Offenkundig enthält der Artikel die Message, dass doch der Tourismus gefälligst Vorrang zu haben hat, jetzt, wo die armen Messebesucher doch so gern Motorboot fahren wollen und Leipzig ja als Startpunkt extra den Stadthafen gebaut hat.

Aussagen wie “touristisch nicht befriedigend” oder “falsch verstandener Naturschutz” sind inakzeptabel und zeugen von befremdlichen Weltbildern, in denen die Umwelt keine Rolle spielt, nur der Benefit auf Kosten der Natur.
.

Nur zur Erinnerung: 2012 meinte der auch jetzt in dieser Potition verantwortliche GF des Ökolöwen, dass der Floßgraben für sie kein Thema sei, er stünde bei ihnen nicht auf der Agenda, man wolle keinen Ärger mit der Stadt…
Es war NuKLA, der via Beschwerde bei der Landesdirektion dafür gesorgt hat, dass die Naturschutzbehörde der Stadt Leipzig ihre Genehmigung zur jährlichen Krautung (und damit dem regelmäßigen Zerstören der naturnahen Struktur des Gewässergrundes, damit Motorboote den geschützten Floßgraben befahren können) nicht mehr ausreichen konnte: Jetzt, wo andere Recht durchgesetzt haben, kommt der Löwe um die Ecke und brüllt.

Und die Frage, wie viele Boote der Floßgraben “verträgt” kann nur mit “gar keine” beantwortet werden, wenn man die Naturschutzgesetzgebung ernst nimmt.
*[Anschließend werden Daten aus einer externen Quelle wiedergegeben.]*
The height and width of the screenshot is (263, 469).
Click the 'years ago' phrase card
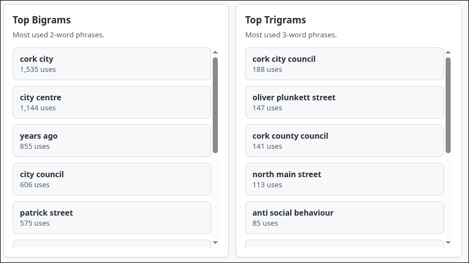point(111,140)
Denn womit sollte den verglichen werden, um feststellen zu können, bei welcher Nutzung der Floßgraben Schaden nimmt?? Doch nur bei Null Befahrungen. Und die hat es nie gegeben. Die Ausgangsdatenlage ist immer schon eine (durch Nutzung und Eingriffe) verzerrte gewesen. Man müsste den Floßgraben also erstmal über 5 Jahre komplett sperren (und das auch kontrollieren), inkl. der Uferbereich. Dann, und nur dann kann man valide Aussagen dazu treffen, was an Bootsdurchfahrten möglich ist, ohne dass es eine Verschlechterung seines Zustandes gibt.